Aufgabe 1 :: Geben Sie aus dem karnevalistischen Lexikon eine Passage wortgetreu wieder. Setzen Sie bei den Worten „Gangelt/Geilenkirchen/Übach-Palenberg Wenn die“ ein und hören Sie nach „zwar im Karneval.“ auf.
Aufgabe 2 :: Führen Sie das karnevalistische Lexikon zu den Namen der Gesellschaften im Anschluss an seinen letzten Satz weiter.

Vorliegender Text ::
========

Gangelt/Geilenkirchen/Übach-Palenberg : Karnevalistisches Lexikon: Was steckt hinter den Namen der Gesellschaften?
Gangelt/Geilenkirchen/Übach-Palenberg Wenn die Sankhasen die Perringe mit dem Heggeströöper besuchen, statt wie die Flobbe mit den Grueten Fööt zu laufen, dabei Muhrepenn und Dicke Flaa essen, bis sie Erpelsbük bekommen — dann seien Sie sich gewiss, Sie sind in Gangelt unterwegs. Und zwar im Karneval.
Wenn Sie aber jetzt nur Bahnhof verstanden haben, sind Sie zwar der Klärung eines der oben genannten Begriffe schon sehr nah, haben aber im Großen und Ganzen keine Ahnung, wovon die Gangelter Jecken da eigentlich reden.
Und was ist mit den Frelenbergern? Rufen die etwa I-ah statt Alaaf? Trinken die Süggerather nur Wein und laufen die Immendorfer unermüdlich durch das Dorf?
Um ein wenig Licht ins Dunkel zu bringen, erklären wir Ihnen hier einmal ausführlich, woher die Namen der Karnevalsgesellschaften eigentlich kommen und was Sie bedeuten. Viel Spaß mit unserem karnevalistischen Lexikon.
Gangelter Muhrepenn
Als Gangelt noch ein mittelalterliches Städtchen war, wurde die Stadt einmal belagert. Aber die Feinde wurden in die Flucht geschlagen, der Sieg musste gebührend gefeiert werden. Vor der Feier wurden die Gänse noch einmal zum Grasen vor die Burgmauern gelassen. Nachdem die Tiere wieder drinnen waren, konnte der Torwächter den Pflock zum Verschließen nicht finden. In seiner Not nahm er eine Möhre, sprich: „Muhre“, beziehungsweise „Muhrepenn“, wie Möhrenpin, -pflock! Diese Möhre haben dann aber wiederum die Gänse aufgefressen und das Tor löste sich. Dies wurde von den Feinden bemerkt, sie stürmten die Stadtmauern und überwältigten die feiernden Gangelter mitten in der Siegesparty. Warum sich die Gangelter gerade diese Begebenheit zur Namensgebung ihrer Karnevalsgesellschaft ausgesucht haben, ist nicht ganz klar. „Wahrscheinlich liegt es daran, dass wir hier noch heute gerne feiern und uns nicht so ernst nehmen“, meint Monika Rademacher, Präsidentin der Muhrepenn. „Wir brauchen nur ein Zelt, Musik und etwas zu trinken, und schon sind die Sorgen vergessen, und die Stimmung ist gut.“
Berder Flobbe
Die Berder Flobbe gibt es seit dem Jahr 1947. Einen Flobb nennt man jemanden, der gerne im Mittelpunkt steht und dort seine Anekdoten und Witze — nicht über andere, sondern auch über sich selbst bringt. Er ist ein lustiger Jeck oder ein augenzwinkernder Schelm, der auch über sich selbst lachen kann. So repräsentiert der Flobb die „Berder“, also Birgdener Eigenart der Selbstdarstellung, zu der man sich schmunzelnd bekennt.

========

Datenauszug ::
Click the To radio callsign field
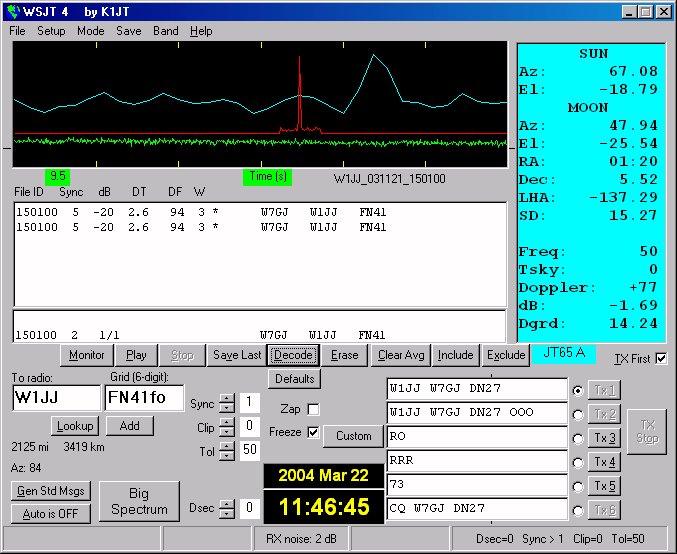click(55, 398)
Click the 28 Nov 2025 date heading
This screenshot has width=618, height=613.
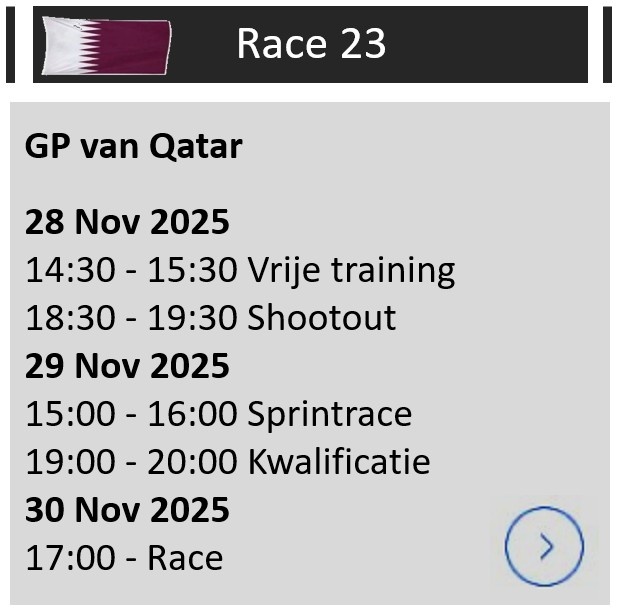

========

Ergebnis 1 ::
Gangelt/Geilenkirchen/Übach-Palenberg Wenn die Sankhasen die Perringe mit dem Heggeströöper besuchen, statt wie die Flobbe mit den Grueten Fööt zu laufen, dabei Muhrepenn und Dicke Flaa essen, bis sie Erpelsbük bekommen — dann seien Sie sich gewiss, Sie sind in Gangelt unterwegs. Und zwar im Karneval.

Ergebnis 2 ::
Berder Perringe
In Birgden gibt es noch eine zweite Karnevalsgesellschaft, die Karnevalsfreunde „Berder Perringe“. Der Verein wurde erst 2008 gegründet. Als Namen haben die Mitglieder nach etwas Ortstypischem gesucht. „Perringe“ steht für Regenwürmer, und schon früher wurden die Birgdener Landwirte von den Leuten Perringe genannt. Diesen Spitznamen haben sie bekommen, weil man ihnen nachsagte, dass sie bei Wind und Wetter ihren Boden bearbeiten. Sie kamen sozusagen wie die Regenwürmer gerne bei nassem Wetter nach draußen. Auch die Birgdener Karnevalisten lassen sich von ein bisschen Regen nicht abschrecken — obwohl ihnen natürlich heute Sonnenschein an den närrischen Tagen lieber ist.
Bräberder Erpelsbük
In Breberen gibt es ein altes Lied, das gerne einmal zu Karneval gesungen wird: „De Bräberder Jöngske“, der Breberener Junge. In dem Lied heißt es: En Pänke voll Erpel, dat et ech so ut“, übersetzt: Ein Pfännchen voll Kartoffeln, das esse ich komplett auf. Das Lied handelt also von der Liebe der Breberener zur Kartoffel, speziell zu Bratkartoffeln. Traditionell isst man in Breberen sehr gerne das Knollengemüse. Vor allem zu Kriegszeiten hatte man sich mit den eigens angebauten Kartoffeln gut über Wasser halten können. Wenn man natürlich gleich die ganze Pfanne gegessen hat, bekommt man einen „Erpelsbük“, einen Kartoffelbauch.
Scherwaurer Heggeströöper
Wenn die Menschen an Schierwaldenrath denken, denken sie unweigerlich an die Selfkantbahn als Touristenmagnet und das Wahrzeichen des Ortes. Was liegt da näher, als dass sich auch die Karnevalsgesellschaft einen Namen gibt, der mit Bahnhof und Eisenbahn zu tun hat? Im Volksmund wurde (und wird teilweise noch) eine kleine Dampflok „Heggeströöper“ genannt. Der Begriff findet sich auch in zahlreichen Straßennamen wieder und ist den Schierwaldenrathern , den „Scherwaurern“, deshalb wohl bekannt.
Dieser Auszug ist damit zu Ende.